— begin —

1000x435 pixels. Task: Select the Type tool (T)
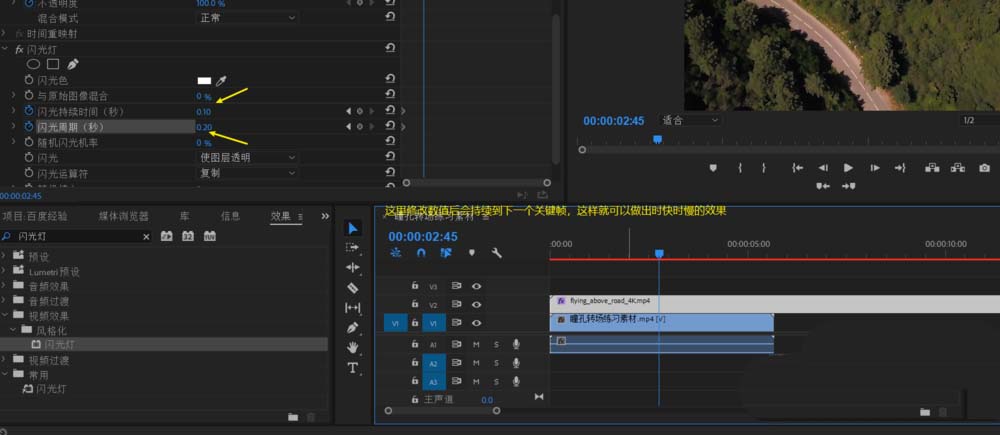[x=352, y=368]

— end —
— begin —

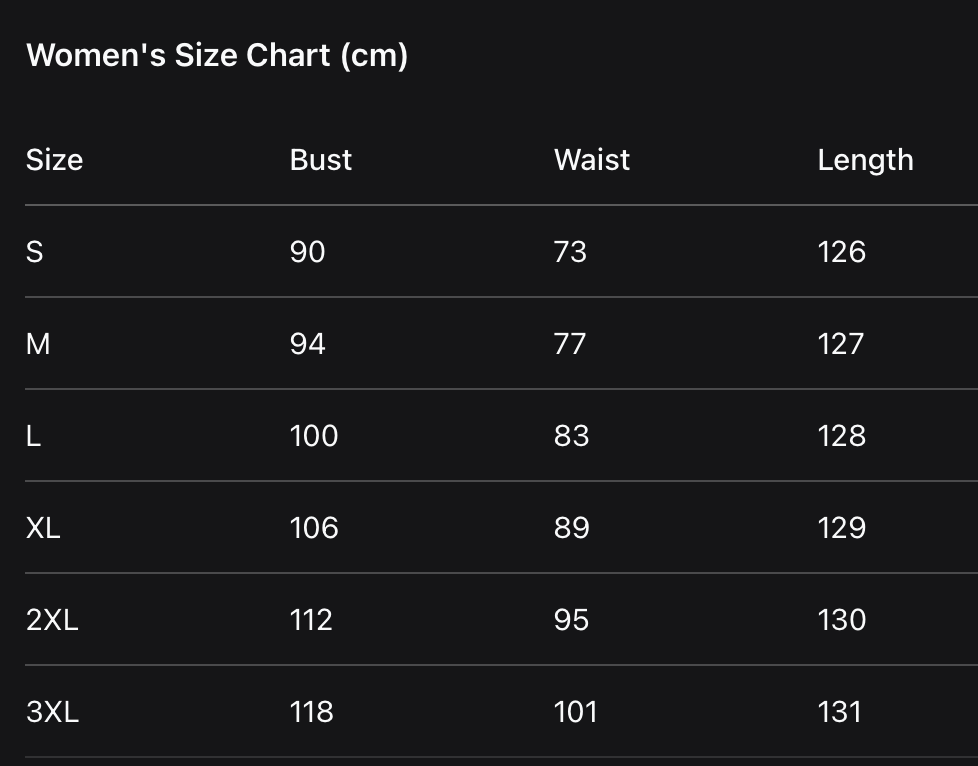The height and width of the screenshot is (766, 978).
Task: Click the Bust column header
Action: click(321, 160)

— end —

PROBLEM
Count the lines in the rows above that contain the string "Task", treating uppercase and lowercase as distinct. Give only the number.

SOLVED EXERCISE
2